Without the approach being considered upfront, new features may lack monitoring or some features may go unmonitored completely, despite it offering functionality to users.
Adoption
We have taken core aspects of SRE principles, but thought through it's application at development time. As we already have BDD (Behavior Driven Development), we want to establish how to apply monitoring to those principles as you iterate on a service.

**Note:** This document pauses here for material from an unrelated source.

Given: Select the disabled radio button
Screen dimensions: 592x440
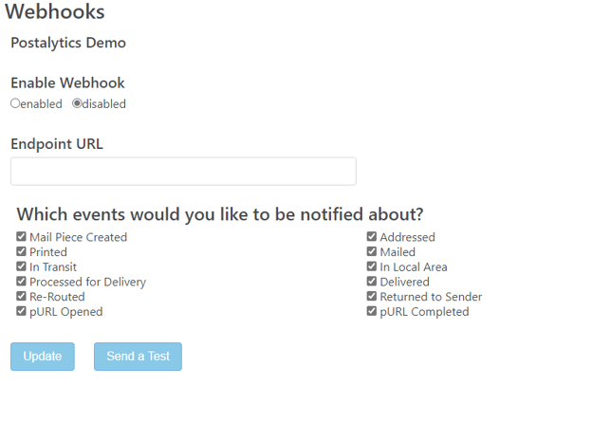Looking at the screenshot, I should (x=77, y=103).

It's important for us to note that there will be varying users that may not be a user of a normal BDD scenario, so we need to fulfil all aspects as part of the same principles as BDD, despite it not being specific to a user journey. This means knowing about aspects of things that might impact or be about to impact some functionality of that service, before it happens.
Service Level Object
As mentioned above, we have taken the adoption and focused it towards BDD. With this in mind, we would expect certain objectives about a service to be driven by that scenario. You would also have an overall object of that service, that might mean you focus more on specific scenarios more than others i.e. losing partial functionality in some areas may not be deemed too critical to the serivce than others.
Once you select the objectives for each scenario we can then drive the metrics i.e.
- A user would log on (<1s with x amount of concurrent users)
- A user would then search and get a paginated response within x period (define what the period would be, would you expect this to be per data set size?)
Four Golden Signals
The four golden signals are core monitoring categories that help focus on specifics on what to monitor. These are:
- Latency The time it takes to serve a request
- Traffic Transactions / retrievals per second or HTTP requests
- Errors Number of errors received, either via codes or missing headers you'd expect etc.
- Saturation How "full" your service is i.e. memory constrained / CPU constrained.
We would expect these to be applied to the BDD scenarios we create as mentioned above in the SLO (Service Level Object), we would then expect indicators to drive the specifics of what you are looking at.
Service Level Indicator
A defined measurement of some aspect of the level of service
- How many errors a service can have to meet an SLO
- How much latency can you deal with and number of errors for a logon to take the SLO period you've defined for that amount of users.